- Try it -
Give back, exactly as written, the lines from the first line of the data below through the line with "Português (26, 2501)", and omit the pictures.

Records from a collection:
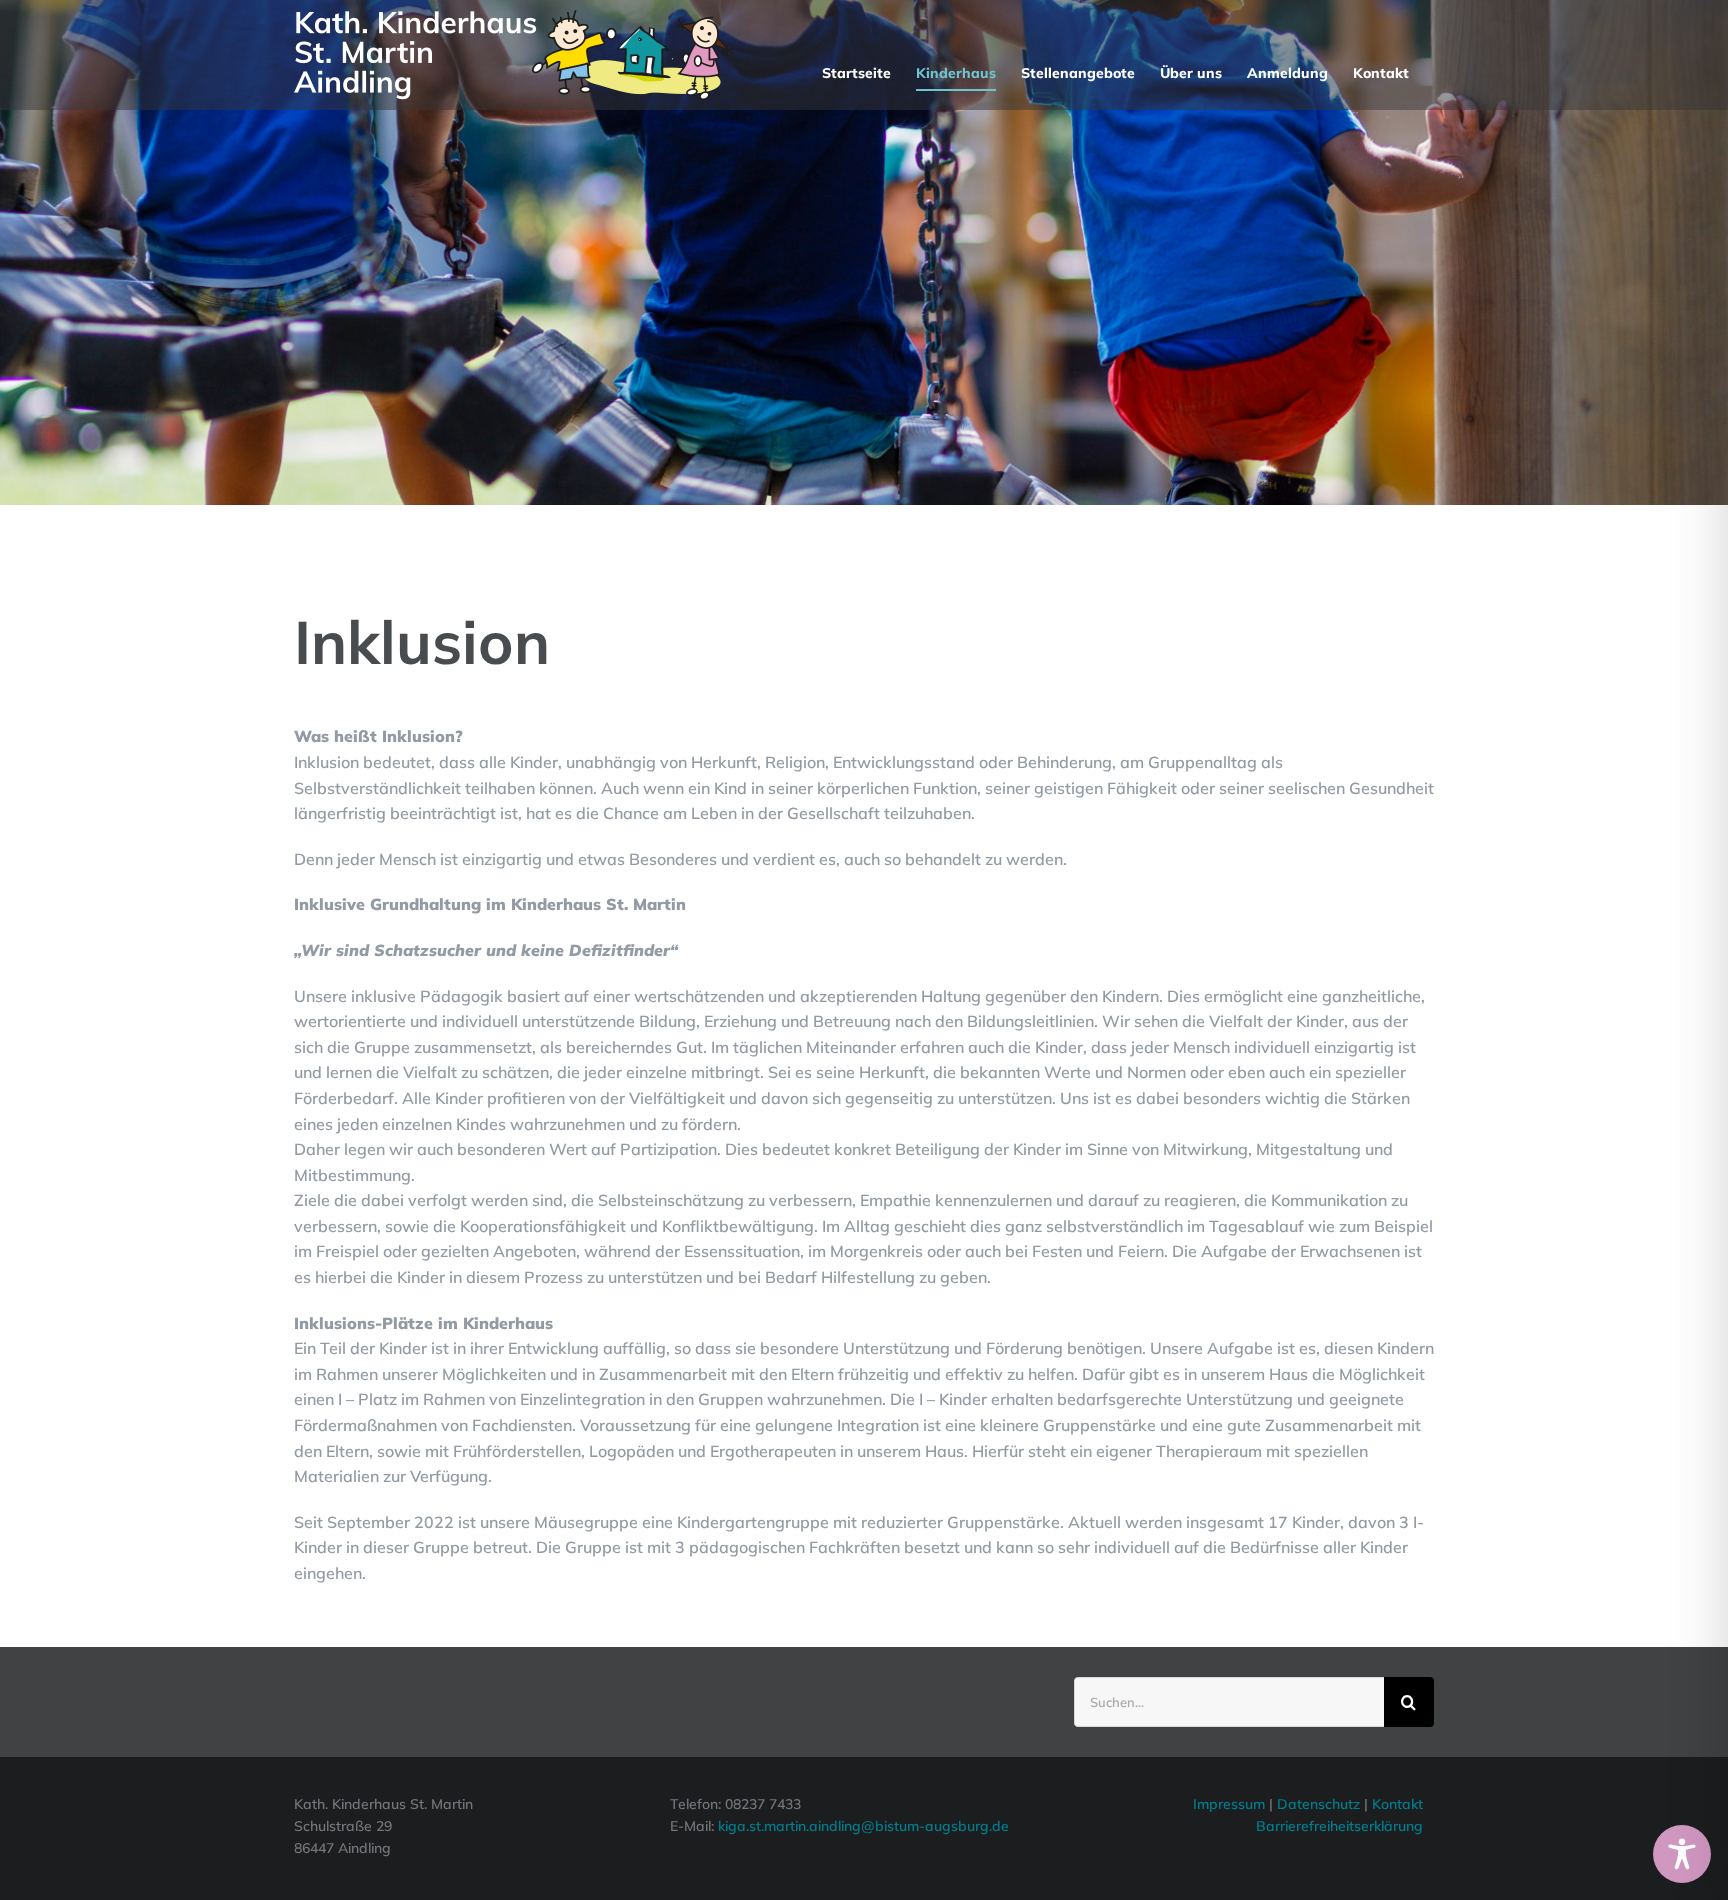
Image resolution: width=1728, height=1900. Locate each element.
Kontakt (1397, 1804)
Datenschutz (1320, 1804)
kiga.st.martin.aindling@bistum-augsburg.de (863, 1826)
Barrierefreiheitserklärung (1339, 1826)
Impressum (1229, 1804)
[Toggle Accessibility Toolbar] (1682, 1854)
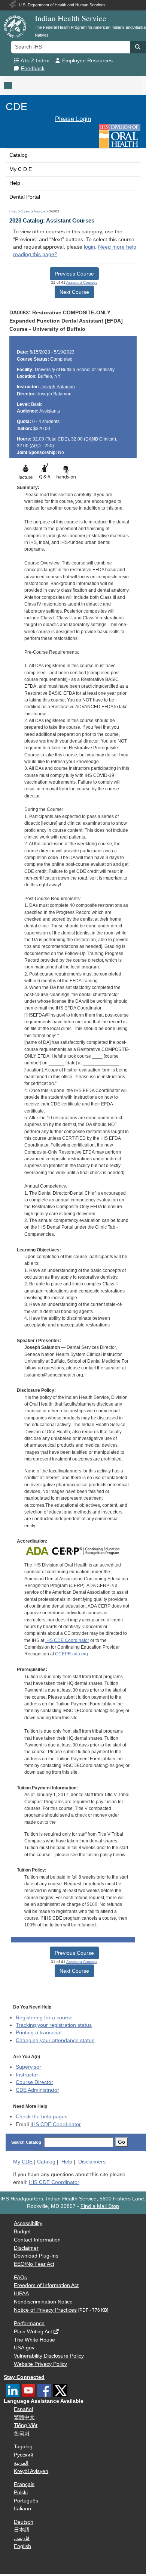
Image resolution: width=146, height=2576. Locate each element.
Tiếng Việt (25, 2425)
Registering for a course (44, 2017)
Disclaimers (92, 2162)
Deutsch (23, 2522)
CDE (16, 106)
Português (26, 2501)
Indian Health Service (70, 18)
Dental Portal (24, 197)
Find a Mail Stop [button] (99, 2206)
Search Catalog (26, 2142)
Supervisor (28, 2067)
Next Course (74, 292)
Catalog (18, 155)
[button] (138, 47)
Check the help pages (41, 2116)
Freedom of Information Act (46, 2285)
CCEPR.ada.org (71, 1653)
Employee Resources (87, 60)
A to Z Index (35, 60)
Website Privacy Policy (40, 2364)
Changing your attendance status (55, 2040)
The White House (34, 2340)
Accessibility (28, 2223)
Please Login (73, 118)
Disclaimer (26, 2248)
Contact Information (37, 2240)
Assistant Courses (81, 282)
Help (14, 183)
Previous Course (74, 274)
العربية (21, 2463)
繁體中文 (24, 2417)
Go (121, 2142)
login (89, 247)
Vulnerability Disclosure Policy (49, 2356)
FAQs (20, 2277)
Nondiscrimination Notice (43, 2302)
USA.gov (24, 2348)
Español (23, 2409)
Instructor (27, 2075)
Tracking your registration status (54, 2025)
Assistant (39, 211)
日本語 (22, 2530)
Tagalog (23, 2446)
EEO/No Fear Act (34, 2264)
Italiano (22, 2508)
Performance (29, 2323)
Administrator (37, 2090)
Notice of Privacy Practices (45, 2310)
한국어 (22, 2433)
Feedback (33, 68)
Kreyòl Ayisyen (31, 2471)
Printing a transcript (39, 2032)
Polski (21, 2492)
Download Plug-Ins (36, 2256)
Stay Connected (24, 2377)
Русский (23, 2455)
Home (13, 211)
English (22, 2546)
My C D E (20, 169)
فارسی (22, 2538)
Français (24, 2484)
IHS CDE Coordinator (67, 1640)
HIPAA (21, 2293)
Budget (22, 2231)
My (23, 2162)
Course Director (34, 2082)
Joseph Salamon (57, 386)
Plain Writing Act (33, 2331)
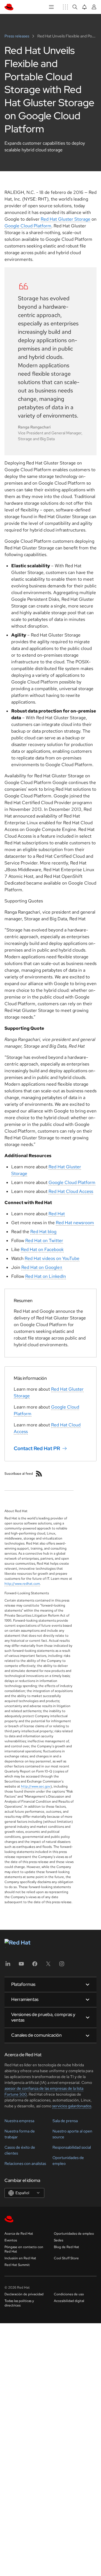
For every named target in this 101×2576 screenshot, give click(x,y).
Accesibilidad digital (69, 2301)
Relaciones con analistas (25, 2163)
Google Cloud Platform (27, 226)
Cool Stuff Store (66, 2258)
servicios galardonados (71, 2105)
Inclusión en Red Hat (20, 2258)
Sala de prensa (65, 2120)
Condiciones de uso (69, 2294)
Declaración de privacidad (23, 2294)
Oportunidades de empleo (74, 2233)
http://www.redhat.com (22, 1583)
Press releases (17, 36)
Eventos (10, 2240)
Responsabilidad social (71, 2147)
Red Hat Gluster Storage (65, 219)
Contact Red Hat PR (37, 1448)
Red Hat (57, 1214)
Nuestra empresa (19, 2120)
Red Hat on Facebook (42, 1249)
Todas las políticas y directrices (19, 2303)
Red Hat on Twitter (44, 1240)
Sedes (58, 2240)
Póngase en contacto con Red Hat (23, 2249)
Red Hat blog (43, 1232)
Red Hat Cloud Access (71, 1191)
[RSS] (39, 1473)
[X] (48, 1966)
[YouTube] (21, 1966)
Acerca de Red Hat (18, 2233)
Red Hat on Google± (42, 1267)
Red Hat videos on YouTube (52, 1258)
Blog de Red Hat (66, 2247)
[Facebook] (34, 1966)
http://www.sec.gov (35, 1786)
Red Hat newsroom (75, 1223)
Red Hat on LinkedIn (45, 1276)
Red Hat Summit (17, 2265)
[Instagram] (61, 1966)
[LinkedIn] (7, 1966)
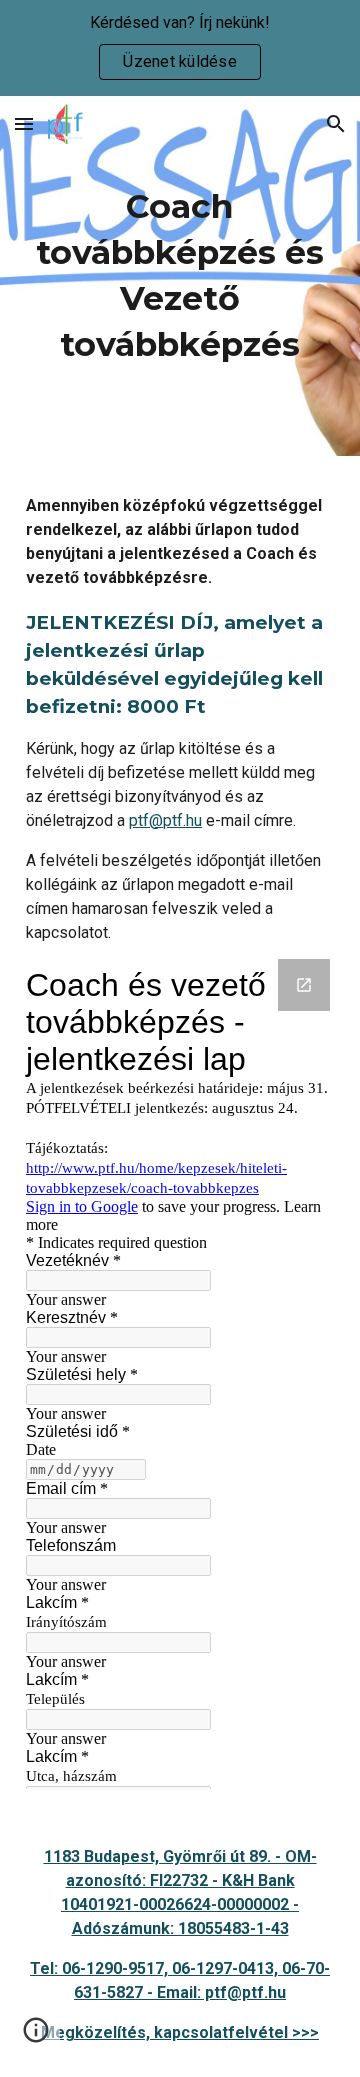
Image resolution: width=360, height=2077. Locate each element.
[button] (24, 123)
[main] (180, 276)
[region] (180, 48)
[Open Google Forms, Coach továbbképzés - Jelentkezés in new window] (304, 985)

- Answer space -
Image resolution: width=1728, height=1900. Locate each element.
Kontakt (1397, 1804)
Datenschutz (1320, 1804)
kiga.st.martin.aindling@bistum-augsburg.de (863, 1826)
Barrierefreiheitserklärung (1339, 1826)
Impressum (1229, 1804)
[Toggle Accessibility Toolbar] (1682, 1854)
Image resolution: width=146, height=2576. Locate each element.
Tiếng Việt (25, 2425)
Registering for a course (44, 2017)
Disclaimers (92, 2162)
Deutsch (23, 2522)
CDE (16, 106)
Português (26, 2501)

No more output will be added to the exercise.